Stored records
----
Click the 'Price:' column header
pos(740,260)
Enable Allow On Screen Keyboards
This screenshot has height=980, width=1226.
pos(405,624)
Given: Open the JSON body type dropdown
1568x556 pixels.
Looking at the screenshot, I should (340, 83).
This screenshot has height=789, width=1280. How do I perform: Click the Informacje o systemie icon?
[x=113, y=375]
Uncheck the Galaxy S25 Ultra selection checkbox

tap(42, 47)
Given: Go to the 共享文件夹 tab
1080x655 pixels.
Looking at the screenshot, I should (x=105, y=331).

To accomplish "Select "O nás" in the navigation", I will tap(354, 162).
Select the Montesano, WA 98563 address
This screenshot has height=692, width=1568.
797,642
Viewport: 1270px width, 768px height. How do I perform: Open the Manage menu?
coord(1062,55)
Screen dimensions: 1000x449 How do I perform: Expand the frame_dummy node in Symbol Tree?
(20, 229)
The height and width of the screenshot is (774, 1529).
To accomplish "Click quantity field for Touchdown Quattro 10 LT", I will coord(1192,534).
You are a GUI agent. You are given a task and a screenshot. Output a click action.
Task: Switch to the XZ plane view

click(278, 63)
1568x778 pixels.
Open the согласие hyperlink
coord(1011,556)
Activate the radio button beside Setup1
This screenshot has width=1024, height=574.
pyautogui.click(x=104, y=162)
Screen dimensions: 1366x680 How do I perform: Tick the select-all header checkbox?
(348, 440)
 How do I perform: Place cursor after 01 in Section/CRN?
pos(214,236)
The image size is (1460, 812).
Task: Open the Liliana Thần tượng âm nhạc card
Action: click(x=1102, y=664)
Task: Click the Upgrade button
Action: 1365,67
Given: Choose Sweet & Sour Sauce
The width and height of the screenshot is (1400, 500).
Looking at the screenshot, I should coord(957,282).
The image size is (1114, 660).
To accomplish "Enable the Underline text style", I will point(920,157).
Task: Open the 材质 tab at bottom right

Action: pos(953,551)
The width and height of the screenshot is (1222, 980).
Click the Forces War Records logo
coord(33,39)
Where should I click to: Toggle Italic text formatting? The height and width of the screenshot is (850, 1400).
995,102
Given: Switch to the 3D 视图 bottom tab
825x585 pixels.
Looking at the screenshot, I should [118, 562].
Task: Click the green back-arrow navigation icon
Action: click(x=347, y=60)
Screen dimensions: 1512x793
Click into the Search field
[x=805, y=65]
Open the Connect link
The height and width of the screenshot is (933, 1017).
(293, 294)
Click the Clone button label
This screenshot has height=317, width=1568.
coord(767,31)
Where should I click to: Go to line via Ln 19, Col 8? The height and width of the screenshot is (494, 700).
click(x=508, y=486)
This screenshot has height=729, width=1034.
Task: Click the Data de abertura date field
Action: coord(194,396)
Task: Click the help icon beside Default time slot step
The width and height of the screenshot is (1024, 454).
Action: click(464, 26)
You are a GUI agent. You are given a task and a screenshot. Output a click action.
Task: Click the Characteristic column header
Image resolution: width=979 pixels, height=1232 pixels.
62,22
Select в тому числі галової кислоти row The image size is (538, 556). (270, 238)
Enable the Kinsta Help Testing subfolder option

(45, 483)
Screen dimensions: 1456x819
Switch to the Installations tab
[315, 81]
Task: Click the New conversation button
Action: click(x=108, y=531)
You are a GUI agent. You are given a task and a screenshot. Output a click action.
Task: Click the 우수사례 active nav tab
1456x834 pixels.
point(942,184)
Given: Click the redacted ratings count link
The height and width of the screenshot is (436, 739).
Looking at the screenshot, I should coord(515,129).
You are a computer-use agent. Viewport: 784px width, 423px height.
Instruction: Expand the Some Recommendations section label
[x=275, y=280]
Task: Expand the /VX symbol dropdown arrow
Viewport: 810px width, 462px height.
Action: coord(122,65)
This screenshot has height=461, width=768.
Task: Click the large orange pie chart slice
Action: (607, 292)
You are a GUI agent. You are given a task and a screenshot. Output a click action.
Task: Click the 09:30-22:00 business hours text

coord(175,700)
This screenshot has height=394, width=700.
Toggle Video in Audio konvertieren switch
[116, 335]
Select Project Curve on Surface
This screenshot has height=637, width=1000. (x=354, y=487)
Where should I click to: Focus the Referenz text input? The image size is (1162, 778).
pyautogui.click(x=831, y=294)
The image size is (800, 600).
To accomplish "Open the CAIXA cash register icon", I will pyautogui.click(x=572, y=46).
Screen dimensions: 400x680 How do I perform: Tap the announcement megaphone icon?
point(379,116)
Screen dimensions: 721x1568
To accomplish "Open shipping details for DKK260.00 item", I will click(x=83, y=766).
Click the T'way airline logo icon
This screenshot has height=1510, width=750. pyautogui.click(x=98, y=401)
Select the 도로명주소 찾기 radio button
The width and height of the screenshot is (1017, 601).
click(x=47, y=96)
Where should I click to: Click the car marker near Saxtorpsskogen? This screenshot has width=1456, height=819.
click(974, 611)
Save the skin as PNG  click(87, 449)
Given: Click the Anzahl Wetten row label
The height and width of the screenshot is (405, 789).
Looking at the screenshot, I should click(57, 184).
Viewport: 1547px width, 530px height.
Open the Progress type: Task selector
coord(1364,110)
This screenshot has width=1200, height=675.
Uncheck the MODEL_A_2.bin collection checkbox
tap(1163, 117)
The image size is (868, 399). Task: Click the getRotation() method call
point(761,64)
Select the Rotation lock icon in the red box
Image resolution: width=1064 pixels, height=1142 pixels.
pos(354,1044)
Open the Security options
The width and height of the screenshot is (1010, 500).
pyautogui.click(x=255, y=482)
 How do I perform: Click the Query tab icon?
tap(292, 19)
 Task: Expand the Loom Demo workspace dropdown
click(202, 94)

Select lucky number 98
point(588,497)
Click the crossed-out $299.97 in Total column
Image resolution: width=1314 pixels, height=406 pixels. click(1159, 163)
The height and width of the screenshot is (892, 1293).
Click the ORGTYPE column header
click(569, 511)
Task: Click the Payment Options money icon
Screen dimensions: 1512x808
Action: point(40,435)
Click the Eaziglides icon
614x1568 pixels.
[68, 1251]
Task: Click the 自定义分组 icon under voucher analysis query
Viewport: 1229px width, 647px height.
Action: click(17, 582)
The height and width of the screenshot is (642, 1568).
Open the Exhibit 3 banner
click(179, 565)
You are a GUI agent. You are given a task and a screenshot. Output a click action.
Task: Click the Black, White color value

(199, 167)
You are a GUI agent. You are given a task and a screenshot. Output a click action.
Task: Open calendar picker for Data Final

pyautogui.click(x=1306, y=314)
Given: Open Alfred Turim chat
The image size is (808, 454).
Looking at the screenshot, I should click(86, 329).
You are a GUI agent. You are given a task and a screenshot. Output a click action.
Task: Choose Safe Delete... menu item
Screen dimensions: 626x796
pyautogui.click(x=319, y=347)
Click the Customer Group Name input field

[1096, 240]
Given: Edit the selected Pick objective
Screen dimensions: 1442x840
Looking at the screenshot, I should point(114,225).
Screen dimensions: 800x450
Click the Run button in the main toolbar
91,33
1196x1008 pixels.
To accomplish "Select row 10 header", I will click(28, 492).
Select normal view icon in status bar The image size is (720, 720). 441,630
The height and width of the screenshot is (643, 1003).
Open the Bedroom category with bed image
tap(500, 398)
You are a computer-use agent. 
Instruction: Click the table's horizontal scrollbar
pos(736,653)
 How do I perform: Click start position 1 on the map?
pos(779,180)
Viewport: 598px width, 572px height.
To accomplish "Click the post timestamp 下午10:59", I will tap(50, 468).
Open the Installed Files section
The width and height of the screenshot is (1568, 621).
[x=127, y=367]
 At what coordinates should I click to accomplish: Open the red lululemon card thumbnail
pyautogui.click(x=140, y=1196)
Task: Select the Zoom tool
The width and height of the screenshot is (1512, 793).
----
### Problem statement
Your answer should be the data above, retyped exactly.

### Answer space
Click the 'Price:' column header
pos(740,260)
Enable Allow On Screen Keyboards
This screenshot has height=980, width=1226.
pos(405,624)
Given: Open the JSON body type dropdown
1568x556 pixels.
Looking at the screenshot, I should (340, 83).
This screenshot has height=789, width=1280. How do I perform: Click the Informacje o systemie icon?
[x=113, y=375]
Uncheck the Galaxy S25 Ultra selection checkbox

tap(42, 47)
Given: Go to the 共享文件夹 tab
1080x655 pixels.
Looking at the screenshot, I should (x=105, y=331).

To accomplish "Select "O nás" in the navigation", I will tap(354, 162).
Select the Montesano, WA 98563 address
This screenshot has height=692, width=1568.
797,642
Viewport: 1270px width, 768px height. How do I perform: Open the Manage menu?
coord(1062,55)
Screen dimensions: 1000x449 How do I perform: Expand the frame_dummy node in Symbol Tree?
(20, 229)
The height and width of the screenshot is (774, 1529).
To accomplish "Click quantity field for Touchdown Quattro 10 LT", I will coord(1192,534).
You are a GUI agent. You are given a task and a screenshot. Output a click action.
Task: Switch to the XZ plane view

click(278, 63)
1568x778 pixels.
Open the согласие hyperlink
coord(1011,556)
Activate the radio button beside Setup1
This screenshot has width=1024, height=574.
pyautogui.click(x=104, y=162)
Screen dimensions: 1366x680 How do I perform: Tick the select-all header checkbox?
(348, 440)
 How do I perform: Place cursor after 01 in Section/CRN?
pos(214,236)
The image size is (1460, 812).
Task: Open the Liliana Thần tượng âm nhạc card
Action: click(x=1102, y=664)
Task: Click the Upgrade button
Action: 1365,67
Given: Choose Sweet & Sour Sauce
The width and height of the screenshot is (1400, 500).
Looking at the screenshot, I should coord(957,282).
The image size is (1114, 660).
To accomplish "Enable the Underline text style", I will point(920,157).
Task: Open the 材质 tab at bottom right

Action: pos(953,551)
The width and height of the screenshot is (1222, 980).
Click the Forces War Records logo
coord(33,39)
Where should I click to: Toggle Italic text formatting? The height and width of the screenshot is (850, 1400).
995,102
Given: Switch to the 3D 视图 bottom tab
825x585 pixels.
Looking at the screenshot, I should [118, 562].
Task: Click the green back-arrow navigation icon
Action: click(x=347, y=60)
Screen dimensions: 1512x793
Click into the Search field
[x=805, y=65]
Open the Connect link
The height and width of the screenshot is (933, 1017).
(293, 294)
Click the Clone button label
This screenshot has height=317, width=1568.
coord(767,31)
Where should I click to: Go to line via Ln 19, Col 8? The height and width of the screenshot is (494, 700).
click(x=508, y=486)
This screenshot has height=729, width=1034.
Task: Click the Data de abertura date field
Action: coord(194,396)
Task: Click the help icon beside Default time slot step
The width and height of the screenshot is (1024, 454).
Action: click(464, 26)
You are a GUI agent. You are given a task and a screenshot. Output a click action.
Task: Click the Characteristic column header
Image resolution: width=979 pixels, height=1232 pixels.
62,22
Select в тому числі галової кислоти row The image size is (538, 556). (270, 238)
Enable the Kinsta Help Testing subfolder option

(45, 483)
Screen dimensions: 1456x819
Switch to the Installations tab
[315, 81]
Task: Click the New conversation button
Action: click(x=108, y=531)
You are a GUI agent. You are given a task and a screenshot. Output a click action.
Task: Click the 우수사례 active nav tab
1456x834 pixels.
point(942,184)
Given: Click the redacted ratings count link
The height and width of the screenshot is (436, 739).
Looking at the screenshot, I should coord(515,129).
You are a computer-use agent. Viewport: 784px width, 423px height.
Instruction: Expand the Some Recommendations section label
[x=275, y=280]
Task: Expand the /VX symbol dropdown arrow
Viewport: 810px width, 462px height.
Action: coord(122,65)
This screenshot has height=461, width=768.
Task: Click the large orange pie chart slice
Action: (607, 292)
You are a GUI agent. You are given a task and a screenshot. Output a click action.
Task: Click the 09:30-22:00 business hours text

coord(175,700)
This screenshot has height=394, width=700.
Toggle Video in Audio konvertieren switch
[116, 335]
Select Project Curve on Surface
This screenshot has height=637, width=1000. (x=354, y=487)
Where should I click to: Focus the Referenz text input? The image size is (1162, 778).
pyautogui.click(x=831, y=294)
The image size is (800, 600).
To accomplish "Open the CAIXA cash register icon", I will pyautogui.click(x=572, y=46).
Screen dimensions: 400x680 How do I perform: Tap the announcement megaphone icon?
point(379,116)
Screen dimensions: 721x1568
To accomplish "Open shipping details for DKK260.00 item", I will click(x=83, y=766).
Click the T'way airline logo icon
This screenshot has height=1510, width=750. pyautogui.click(x=98, y=401)
Select the 도로명주소 찾기 radio button
The width and height of the screenshot is (1017, 601).
click(x=47, y=96)
Where should I click to: Click the car marker near Saxtorpsskogen? This screenshot has width=1456, height=819.
click(974, 611)
Save the skin as PNG  click(87, 449)
Given: Click the Anzahl Wetten row label
The height and width of the screenshot is (405, 789).
Looking at the screenshot, I should click(57, 184).
Viewport: 1547px width, 530px height.
Open the Progress type: Task selector
coord(1364,110)
This screenshot has width=1200, height=675.
Uncheck the MODEL_A_2.bin collection checkbox
tap(1163, 117)
The image size is (868, 399). Task: Click the getRotation() method call
point(761,64)
Select the Rotation lock icon in the red box
Image resolution: width=1064 pixels, height=1142 pixels.
pos(354,1044)
Open the Security options
The width and height of the screenshot is (1010, 500).
pyautogui.click(x=255, y=482)
 How do I perform: Click the Query tab icon?
tap(292, 19)
 Task: Expand the Loom Demo workspace dropdown
click(202, 94)

Select lucky number 98
point(588,497)
Click the crossed-out $299.97 in Total column
Image resolution: width=1314 pixels, height=406 pixels. click(1159, 163)
The height and width of the screenshot is (892, 1293).
Click the ORGTYPE column header
click(569, 511)
Task: Click the Payment Options money icon
Screen dimensions: 1512x808
Action: point(40,435)
Click the Eaziglides icon
614x1568 pixels.
[68, 1251]
Task: Click the 自定义分组 icon under voucher analysis query
Viewport: 1229px width, 647px height.
Action: click(17, 582)
The height and width of the screenshot is (642, 1568).
Open the Exhibit 3 banner
click(179, 565)
You are a GUI agent. You are given a task and a screenshot. Output a click action.
Task: Click the Black, White color value

(199, 167)
You are a GUI agent. You are given a task and a screenshot. Output a click action.
Task: Open calendar picker for Data Final

pyautogui.click(x=1306, y=314)
Given: Open Alfred Turim chat
The image size is (808, 454).
Looking at the screenshot, I should click(86, 329).
You are a GUI agent. You are given a task and a screenshot. Output a click action.
Task: Choose Safe Delete... menu item
Screen dimensions: 626x796
pyautogui.click(x=319, y=347)
Click the Customer Group Name input field

[1096, 240]
Given: Edit the selected Pick objective
Screen dimensions: 1442x840
Looking at the screenshot, I should point(114,225).
Screen dimensions: 800x450
Click the Run button in the main toolbar
91,33
1196x1008 pixels.
To accomplish "Select row 10 header", I will click(28, 492).
Select normal view icon in status bar The image size is (720, 720). 441,630
The height and width of the screenshot is (643, 1003).
Open the Bedroom category with bed image
tap(500, 398)
You are a computer-use agent. 
Instruction: Click the table's horizontal scrollbar
pos(736,653)
 How do I perform: Click start position 1 on the map?
pos(779,180)
Viewport: 598px width, 572px height.
To accomplish "Click the post timestamp 下午10:59", I will tap(50, 468).
Open the Installed Files section
The width and height of the screenshot is (1568, 621).
[x=127, y=367]
 At what coordinates should I click to accomplish: Open the red lululemon card thumbnail
pyautogui.click(x=140, y=1196)
Task: Select the Zoom tool
The width and height of the screenshot is (1512, 793).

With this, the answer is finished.